The substring detection ("context size (4096", etc.) only fires when the raw payload is preserved in the exception. When AgentSDK re-raises with the typed LemonadeContextOverflowError's friendly user_message ("This conversation got too long..."), the n_ctx detail is gone, so substring matching always missed. Fix: when a context-overflow fires AND substring match doesn't say "wrong ctx", probe the Lemonade health endpoint via httpx to read the LLM's actual ctx_size. If < 32K, treat it as wrong-ctx and re-raise so the chat helper reload-and-retry kicks in. The probe times out fast (3s) and returns False on any failure, so the caller cleanly falls through to in-loop trim if the probe is unreliable. Surfaced by another smart_discovery rerun: ctx was 4096, my earlier substring guards missed because str(exception) was already friendly.

The 19 real_world scenarios were SKIPPED_NO_DOCUMENT because the referenced corpus files did not exist on disk. Add a deterministic generator that authors all 19 documents from a single Python data structure, idempotent on re-run. Documents are synthetic paraphrases (no copyrighted source text) but contain every ground-truth fact each scenario references. XLSX files are flattened by RAGSDK._extract_text_from_xlsx into row-keyed prose that surfaces SKUs, totals, and notes for the chunker. Re-run with: python eval/corpus/gen_real_world.py

CI blockers: - src/gaia/eval/runner.py: guard `import fcntl` and `_acquire_eval_lock` body so Windows degrades to a no-op (the lock guards a Lemonade race that doesn't happen on Windows dev boxes). Unblocks Test Eval Tool (Windows) — was ModuleNotFoundError on every test in tests/test_eval.py. Apr-20 review actionable items: - src/gaia/ui/_chat_helpers.py: drop blanket `except Exception` in _canonical_agent_type — canonical_id is a pure dict lookup; CLAUDE.md fail-loudly. - src/gaia/ui/models.py: memory_available_gb -> Optional[float] = None. Avoids a false memory-warning banner if psutil ever silently falls back.
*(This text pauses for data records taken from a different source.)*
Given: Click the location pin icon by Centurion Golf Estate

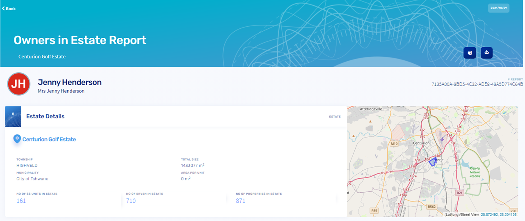Looking at the screenshot, I should [17, 139].
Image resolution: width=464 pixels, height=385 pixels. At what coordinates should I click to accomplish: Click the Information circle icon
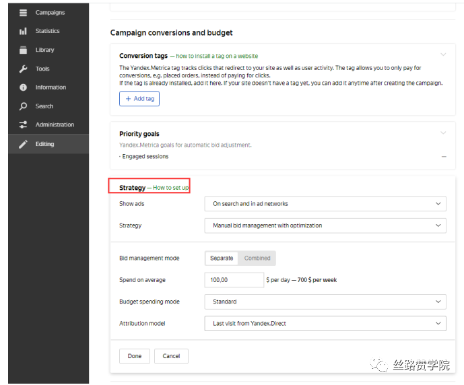[x=24, y=88]
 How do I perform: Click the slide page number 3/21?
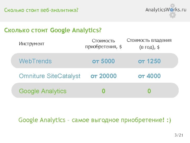(x=179, y=135)
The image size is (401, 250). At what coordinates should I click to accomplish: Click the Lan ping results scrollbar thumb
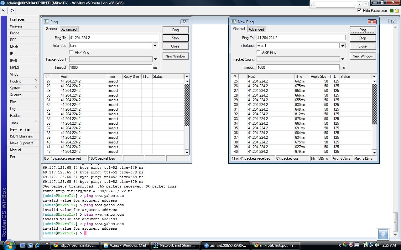tap(187, 105)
TS type and SettingsModal updated to null-guard. - src/gaia/agents/registry.py: lift the 5 GB gaia-lite floor to a named constant _GAIA_LITE_MIN_MEMORY_GB so the rationale stays adjacent to the value. - src/gaia/ui/routers/system.py: clarify update_settings docstring re Pydantic vs GAIA convention; widen psutil exception handler so an OSError from virtual_memory() (containers/seccomp) doesn't 500 the status endpoint. Tests + lint hygiene: - tests/unit/test_chat_preflight.py: 6 stale tests now exercise the new pre-flight semantics (right model + ctx >= 32K). New test_right_model_wrong_ctx_triggers_reload covers the negative case. - tests/unit/test_lemonade_model_loading.py: assert ctx_size=32768 fallback for unknown models. New test_known_model_uses_registry_ctx_size guards the registry-lookup path. - tests/test_eval.py: new test_acquire_eval_lock_windows_noop with fcntl=None. - tests/unit/chat/ui/test_chat_helpers.py: source-shape regex updated for the new _build_create_kwargs(...) call shape; new TestCanonicalAgentType class ratchets the dropped silent-except. - src/gaia/llm/providers/lemonade.py: unused `is_err` -> `_is_err`. - src/gaia/ui/_chat_helpers.py: use module-level `_re` consistently. - tests/unit/agents/test_registry.py: missing `from unittest.mock import patch`. - src/gaia/apps/webui/package-lock.json: bumped 0.17.3 -> 0.17.4 to match package.json.

…loor, walk __context__ - Delete tunnel-friendly-error.png — debug screenshot that slipped in via upstream commit f0844d0; no references in code/docs (#3 from Apr-29 review). - Restore uv.lock requires-python ">=3.13" to match origin/main (was silently narrowed to ">=3.12" in the same upstream commit). setup.py's python_requires stays >=3.10; the lock now no longer drifts from main (#4 from Apr-29 review). - Restore src/gaia/apps/webui/package-lock.json to origin/main (revert my drive-by 0.17.3 -> 0.17.4 bump). Main itself has the package.json=0.17.4 vs lockfile=0.17.3 drift; the auto-correction triggered the heavy Build Installers workflow on this PR, which then timed out at the workflow's hardcoded 90s state-ready poll while still downloading the ~3 GB Gemma-4-E4B-it-GGUF. Reverting eliminates the unrelated CI noise; the lockfile/package.json drift is its own tech debt. - _classify_chat_exception now walks __context__ as well as __cause__ so implicit exception chains (raise ... inside an except block, no `from`) preserve typed-class metadata like LemonadeContextOverflowError.retryable (#5 from Apr-29 review).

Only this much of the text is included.